The new ECHA CHEM database has been released by ECHA, and it now contains all REACH registration data. There are more details on the transition of ECHA's published data to ECHA CHEM here.

Diss Factsheets

Administrative data

Description of key information

Oral (Rat, GLP, not audited report; OECD 423): LD50 > 2000 mg/kg
[Schering AG, Report X235; 1997-08-15]
Dermal (Rat, GLP, not audited report; OECD 402): LD50 > 2000 mg/kg
[Schering AG, Report X296; 1998-09-24]

Key value for chemical safety assessment

Additional information

The single oral administration of ZK 5180 to 3 male and 3 female rats at a dose of 2000 mg/kg was tolerated without compound-related clinical findings. No substance-related macroscopic pathological signs were observed. The acute oral toxicity of ZK 5180 in rats is above 2000 mg/kg body weight. [Schering AG, Report No X235; 1997 -08 -15]

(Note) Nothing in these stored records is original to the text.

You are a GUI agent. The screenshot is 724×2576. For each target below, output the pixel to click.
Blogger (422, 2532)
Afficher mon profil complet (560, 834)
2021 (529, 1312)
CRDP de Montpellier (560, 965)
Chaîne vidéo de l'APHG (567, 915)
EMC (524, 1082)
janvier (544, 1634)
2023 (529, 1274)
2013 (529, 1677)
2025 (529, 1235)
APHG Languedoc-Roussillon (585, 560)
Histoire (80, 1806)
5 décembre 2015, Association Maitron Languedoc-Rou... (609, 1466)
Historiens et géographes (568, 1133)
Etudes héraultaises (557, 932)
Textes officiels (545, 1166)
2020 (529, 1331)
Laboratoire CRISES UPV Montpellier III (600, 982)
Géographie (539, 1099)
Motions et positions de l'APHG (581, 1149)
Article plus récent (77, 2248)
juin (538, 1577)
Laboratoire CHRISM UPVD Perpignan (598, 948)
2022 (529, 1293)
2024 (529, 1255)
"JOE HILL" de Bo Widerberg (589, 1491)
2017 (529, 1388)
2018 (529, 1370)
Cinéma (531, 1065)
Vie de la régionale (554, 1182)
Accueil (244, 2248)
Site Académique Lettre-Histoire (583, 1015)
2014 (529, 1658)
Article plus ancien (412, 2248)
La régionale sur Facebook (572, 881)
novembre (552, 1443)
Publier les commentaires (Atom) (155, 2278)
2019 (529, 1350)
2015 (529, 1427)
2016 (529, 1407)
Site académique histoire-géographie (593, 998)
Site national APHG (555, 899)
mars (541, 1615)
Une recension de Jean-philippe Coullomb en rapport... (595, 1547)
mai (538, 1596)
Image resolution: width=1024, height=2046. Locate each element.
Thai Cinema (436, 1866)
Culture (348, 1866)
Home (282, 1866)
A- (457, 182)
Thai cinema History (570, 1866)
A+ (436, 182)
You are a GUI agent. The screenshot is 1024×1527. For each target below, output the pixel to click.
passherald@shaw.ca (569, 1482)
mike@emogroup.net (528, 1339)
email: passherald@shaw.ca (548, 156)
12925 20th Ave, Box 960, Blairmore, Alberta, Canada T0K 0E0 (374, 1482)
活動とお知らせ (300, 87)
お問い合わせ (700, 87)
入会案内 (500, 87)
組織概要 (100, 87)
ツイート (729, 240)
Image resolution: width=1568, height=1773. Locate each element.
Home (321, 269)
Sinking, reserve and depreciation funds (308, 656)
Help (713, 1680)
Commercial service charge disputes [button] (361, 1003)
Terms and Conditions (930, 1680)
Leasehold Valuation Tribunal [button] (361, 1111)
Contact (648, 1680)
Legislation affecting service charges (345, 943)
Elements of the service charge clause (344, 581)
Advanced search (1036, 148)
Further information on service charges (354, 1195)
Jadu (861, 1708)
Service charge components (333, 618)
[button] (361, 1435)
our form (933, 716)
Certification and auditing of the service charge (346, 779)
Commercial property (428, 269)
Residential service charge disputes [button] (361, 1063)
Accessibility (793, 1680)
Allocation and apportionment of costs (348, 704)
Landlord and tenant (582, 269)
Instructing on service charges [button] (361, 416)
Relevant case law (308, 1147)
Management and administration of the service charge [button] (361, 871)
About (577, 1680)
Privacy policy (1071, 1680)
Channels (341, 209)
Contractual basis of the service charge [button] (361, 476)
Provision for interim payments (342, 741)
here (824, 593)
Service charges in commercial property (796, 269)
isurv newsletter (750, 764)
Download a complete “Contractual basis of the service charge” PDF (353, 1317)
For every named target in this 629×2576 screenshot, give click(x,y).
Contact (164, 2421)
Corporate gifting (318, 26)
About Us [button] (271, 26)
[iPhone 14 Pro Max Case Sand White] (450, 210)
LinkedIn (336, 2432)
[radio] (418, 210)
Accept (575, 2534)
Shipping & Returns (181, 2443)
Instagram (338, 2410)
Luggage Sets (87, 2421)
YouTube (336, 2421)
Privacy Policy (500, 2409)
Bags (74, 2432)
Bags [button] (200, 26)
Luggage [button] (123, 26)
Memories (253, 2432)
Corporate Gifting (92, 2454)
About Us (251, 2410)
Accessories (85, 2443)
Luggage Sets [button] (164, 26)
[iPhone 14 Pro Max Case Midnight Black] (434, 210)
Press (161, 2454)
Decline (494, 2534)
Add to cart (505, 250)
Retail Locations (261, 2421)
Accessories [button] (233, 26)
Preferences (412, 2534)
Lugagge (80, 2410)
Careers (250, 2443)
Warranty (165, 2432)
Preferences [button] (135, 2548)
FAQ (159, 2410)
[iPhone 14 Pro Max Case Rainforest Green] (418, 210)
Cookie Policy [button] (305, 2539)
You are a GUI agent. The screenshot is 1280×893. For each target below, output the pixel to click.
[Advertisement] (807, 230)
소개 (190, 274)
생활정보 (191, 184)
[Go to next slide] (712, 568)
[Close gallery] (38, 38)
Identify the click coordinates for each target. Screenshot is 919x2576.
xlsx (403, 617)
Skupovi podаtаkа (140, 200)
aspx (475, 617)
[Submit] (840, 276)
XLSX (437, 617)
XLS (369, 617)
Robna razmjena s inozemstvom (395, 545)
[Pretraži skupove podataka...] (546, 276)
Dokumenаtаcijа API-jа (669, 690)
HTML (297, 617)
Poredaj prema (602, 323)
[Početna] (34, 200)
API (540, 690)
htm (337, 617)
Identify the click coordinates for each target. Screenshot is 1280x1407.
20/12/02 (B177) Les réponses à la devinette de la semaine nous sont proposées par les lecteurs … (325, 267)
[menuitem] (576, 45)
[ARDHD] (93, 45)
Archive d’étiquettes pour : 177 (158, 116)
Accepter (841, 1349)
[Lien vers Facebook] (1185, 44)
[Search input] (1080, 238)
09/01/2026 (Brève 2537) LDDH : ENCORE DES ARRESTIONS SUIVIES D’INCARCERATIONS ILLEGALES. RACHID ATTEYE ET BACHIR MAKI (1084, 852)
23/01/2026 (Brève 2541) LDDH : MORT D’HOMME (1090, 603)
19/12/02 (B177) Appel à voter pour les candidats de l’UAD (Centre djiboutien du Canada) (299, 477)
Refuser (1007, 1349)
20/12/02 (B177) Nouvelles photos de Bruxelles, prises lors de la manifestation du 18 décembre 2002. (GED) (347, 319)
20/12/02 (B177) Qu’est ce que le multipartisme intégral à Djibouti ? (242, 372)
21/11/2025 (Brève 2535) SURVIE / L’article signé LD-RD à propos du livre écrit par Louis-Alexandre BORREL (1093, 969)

The single dermal administration of ZK 5180 to 3 male and 3 female rats at a dose of 2000 mg/kg was tolerated without any compound-related clinical or macroscopic pathological signs. The acute dermal toxicity of ZK 5180 in rats is above 2000 mg/kg body weight. [Schering AG, Report X296; 1998-09-24]

Justification for classification or non-classification

Since LD50 > 2000 mg/kg after oral administration, there is no classification required according to Directive 67/548/EEC and Regulation (EC) 1272/2008 (CLP).